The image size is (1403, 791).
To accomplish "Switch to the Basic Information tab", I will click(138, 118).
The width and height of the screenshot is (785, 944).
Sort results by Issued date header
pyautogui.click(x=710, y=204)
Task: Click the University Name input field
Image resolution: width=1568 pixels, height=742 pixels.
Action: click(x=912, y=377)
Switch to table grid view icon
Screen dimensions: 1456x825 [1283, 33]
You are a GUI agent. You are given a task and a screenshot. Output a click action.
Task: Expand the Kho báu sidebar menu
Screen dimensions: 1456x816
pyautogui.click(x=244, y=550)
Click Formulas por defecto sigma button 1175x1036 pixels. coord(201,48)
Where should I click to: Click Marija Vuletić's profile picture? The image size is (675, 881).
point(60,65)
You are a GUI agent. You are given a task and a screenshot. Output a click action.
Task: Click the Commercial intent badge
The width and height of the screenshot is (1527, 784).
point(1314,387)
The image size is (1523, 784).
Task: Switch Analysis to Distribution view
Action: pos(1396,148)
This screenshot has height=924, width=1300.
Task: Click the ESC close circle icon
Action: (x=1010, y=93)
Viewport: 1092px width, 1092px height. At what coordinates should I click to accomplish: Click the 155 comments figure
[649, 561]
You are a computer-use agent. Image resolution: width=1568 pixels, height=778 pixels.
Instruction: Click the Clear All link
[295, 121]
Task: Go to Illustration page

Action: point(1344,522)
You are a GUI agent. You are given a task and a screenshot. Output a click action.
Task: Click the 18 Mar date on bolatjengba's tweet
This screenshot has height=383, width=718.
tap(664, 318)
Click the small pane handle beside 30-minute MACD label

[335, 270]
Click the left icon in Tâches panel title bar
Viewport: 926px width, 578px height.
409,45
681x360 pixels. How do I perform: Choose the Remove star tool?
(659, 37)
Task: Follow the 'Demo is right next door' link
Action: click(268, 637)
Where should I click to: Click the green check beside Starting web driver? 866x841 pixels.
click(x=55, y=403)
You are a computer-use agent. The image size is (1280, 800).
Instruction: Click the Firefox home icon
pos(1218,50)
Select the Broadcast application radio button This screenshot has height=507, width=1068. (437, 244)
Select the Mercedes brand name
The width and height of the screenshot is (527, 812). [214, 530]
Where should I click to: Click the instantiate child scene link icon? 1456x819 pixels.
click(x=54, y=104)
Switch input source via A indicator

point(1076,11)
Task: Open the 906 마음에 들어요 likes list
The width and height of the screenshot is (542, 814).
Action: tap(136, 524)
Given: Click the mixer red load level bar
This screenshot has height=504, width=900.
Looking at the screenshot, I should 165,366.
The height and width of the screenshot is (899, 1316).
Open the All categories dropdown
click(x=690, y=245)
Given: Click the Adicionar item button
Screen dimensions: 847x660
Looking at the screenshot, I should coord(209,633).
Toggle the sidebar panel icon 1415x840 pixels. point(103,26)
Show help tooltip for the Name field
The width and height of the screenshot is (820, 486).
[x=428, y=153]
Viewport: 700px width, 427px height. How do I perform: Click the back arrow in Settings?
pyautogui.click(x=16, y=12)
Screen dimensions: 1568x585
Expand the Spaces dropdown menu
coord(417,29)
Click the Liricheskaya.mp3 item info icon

----------------

## WRITTEN PROBLEM
Reproduce all of the data above verbatim, line for line, without changing anything.

## TASK RESPONSE
The image size is (1403, 791).
To accomplish "Switch to the Basic Information tab", I will click(138, 118).
The width and height of the screenshot is (785, 944).
Sort results by Issued date header
pyautogui.click(x=710, y=204)
Task: Click the University Name input field
Image resolution: width=1568 pixels, height=742 pixels.
Action: click(x=912, y=377)
Switch to table grid view icon
Screen dimensions: 1456x825 [1283, 33]
You are a GUI agent. You are given a task and a screenshot. Output a click action.
Task: Expand the Kho báu sidebar menu
Screen dimensions: 1456x816
pyautogui.click(x=244, y=550)
Click Formulas por defecto sigma button 1175x1036 pixels. coord(201,48)
Where should I click to: Click Marija Vuletić's profile picture? The image size is (675, 881).
point(60,65)
You are a GUI agent. You are given a task and a screenshot. Output a click action.
Task: Click the Commercial intent badge
The width and height of the screenshot is (1527, 784).
point(1314,387)
The image size is (1523, 784).
Task: Switch Analysis to Distribution view
Action: pos(1396,148)
This screenshot has height=924, width=1300.
Task: Click the ESC close circle icon
Action: (x=1010, y=93)
Viewport: 1092px width, 1092px height. At what coordinates should I click to accomplish: Click the 155 comments figure
[649, 561]
You are a computer-use agent. Image resolution: width=1568 pixels, height=778 pixels.
Instruction: Click the Clear All link
[295, 121]
Task: Go to Illustration page

Action: point(1344,522)
You are a GUI agent. You are given a task and a screenshot. Output a click action.
Task: Click the 18 Mar date on bolatjengba's tweet
This screenshot has height=383, width=718.
tap(664, 318)
Click the small pane handle beside 30-minute MACD label

[335, 270]
Click the left icon in Tâches panel title bar
Viewport: 926px width, 578px height.
409,45
681x360 pixels. How do I perform: Choose the Remove star tool?
(659, 37)
Task: Follow the 'Demo is right next door' link
Action: click(268, 637)
Where should I click to: Click the green check beside Starting web driver? 866x841 pixels.
click(x=55, y=403)
You are a computer-use agent. The image size is (1280, 800).
Instruction: Click the Firefox home icon
pos(1218,50)
Select the Broadcast application radio button This screenshot has height=507, width=1068. (437, 244)
Select the Mercedes brand name
The width and height of the screenshot is (527, 812). [214, 530]
Where should I click to: Click the instantiate child scene link icon? 1456x819 pixels.
click(x=54, y=104)
Switch input source via A indicator

point(1076,11)
Task: Open the 906 마음에 들어요 likes list
The width and height of the screenshot is (542, 814).
Action: tap(136, 524)
Given: Click the mixer red load level bar
This screenshot has height=504, width=900.
Looking at the screenshot, I should 165,366.
The height and width of the screenshot is (899, 1316).
Open the All categories dropdown
click(x=690, y=245)
Given: Click the Adicionar item button
Screen dimensions: 847x660
Looking at the screenshot, I should coord(209,633).
Toggle the sidebar panel icon 1415x840 pixels. point(103,26)
Show help tooltip for the Name field
The width and height of the screenshot is (820, 486).
[x=428, y=153]
Viewport: 700px width, 427px height. How do I perform: Click the back arrow in Settings?
pyautogui.click(x=16, y=12)
Screen dimensions: 1568x585
Expand the Spaces dropdown menu
coord(417,29)
Click the Liricheskaya.mp3 item info icon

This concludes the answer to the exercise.